Ancestry.com's distribution map, based on their data from the 1891 England and Wales Census, shows Prossers were strongly present in southeast Wales and the western counties of England. Particularly high concentrations were in the Welsh historic counties of Glamorgan and Monmouthshire and the English county of Herefordshire.

Germany

German Prossers are primarily found in southern Germany.

Italy

The Italian Gens Project shows there are a small number of Prossers living in Italy. Their distribution map results show that the Prossers are concentrated in the northernmost province, Alto Adige/Südtirol.

United States

Current distribution maps from the Gens Project in the United States based on the 2000 US census demonstrate that the name is most common in eight states: California, Florida, Georgia, Illinois, New York, Ohio, Pennsylvania, and South Carolina, while still numbering less than a thousand individuals in each of those states.

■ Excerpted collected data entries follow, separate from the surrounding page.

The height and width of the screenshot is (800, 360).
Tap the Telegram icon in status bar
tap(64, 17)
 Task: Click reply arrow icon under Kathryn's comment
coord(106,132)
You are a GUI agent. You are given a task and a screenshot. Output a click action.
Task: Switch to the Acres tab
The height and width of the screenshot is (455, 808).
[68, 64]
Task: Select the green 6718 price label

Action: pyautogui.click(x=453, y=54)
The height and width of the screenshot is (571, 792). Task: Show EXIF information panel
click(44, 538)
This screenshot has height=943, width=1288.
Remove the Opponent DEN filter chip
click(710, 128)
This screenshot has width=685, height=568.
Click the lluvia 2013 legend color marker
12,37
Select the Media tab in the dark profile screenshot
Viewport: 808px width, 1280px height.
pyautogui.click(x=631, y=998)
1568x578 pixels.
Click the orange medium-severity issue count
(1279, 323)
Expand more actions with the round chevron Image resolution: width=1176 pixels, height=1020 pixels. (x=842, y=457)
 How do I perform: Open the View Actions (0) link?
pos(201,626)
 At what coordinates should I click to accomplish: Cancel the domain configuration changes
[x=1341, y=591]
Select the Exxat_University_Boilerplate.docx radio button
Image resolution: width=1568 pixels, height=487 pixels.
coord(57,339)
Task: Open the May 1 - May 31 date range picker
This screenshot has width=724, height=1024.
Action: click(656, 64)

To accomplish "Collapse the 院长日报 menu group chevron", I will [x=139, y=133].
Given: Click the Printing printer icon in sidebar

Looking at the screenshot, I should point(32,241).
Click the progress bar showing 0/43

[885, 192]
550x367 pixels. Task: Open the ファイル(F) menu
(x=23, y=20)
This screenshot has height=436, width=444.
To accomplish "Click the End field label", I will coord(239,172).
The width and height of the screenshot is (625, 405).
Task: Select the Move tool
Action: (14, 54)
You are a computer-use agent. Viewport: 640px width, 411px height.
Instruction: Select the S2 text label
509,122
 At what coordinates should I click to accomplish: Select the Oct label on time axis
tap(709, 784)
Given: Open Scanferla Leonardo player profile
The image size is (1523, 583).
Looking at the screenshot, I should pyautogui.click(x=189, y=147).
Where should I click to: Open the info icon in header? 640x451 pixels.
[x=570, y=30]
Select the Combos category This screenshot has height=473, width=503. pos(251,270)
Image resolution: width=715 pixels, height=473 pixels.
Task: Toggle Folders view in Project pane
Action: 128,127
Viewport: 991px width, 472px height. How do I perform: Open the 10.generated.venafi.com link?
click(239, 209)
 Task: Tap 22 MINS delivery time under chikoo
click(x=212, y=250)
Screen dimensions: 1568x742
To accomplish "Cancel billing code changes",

Ancestry.com has a surname map for the name's distribution according to the United States Census for 1920. At that time, the name Prosser was most common in six states:  California, Illinois, New York, Ohio, Pennsylvania, and South Carolina, with a total of 93–183 Prosser households in each state. Using data based on 142 Prosser immigrants to New York, the vast majority departed from Great Britain, while 11 are from Ireland and 21 from Germany.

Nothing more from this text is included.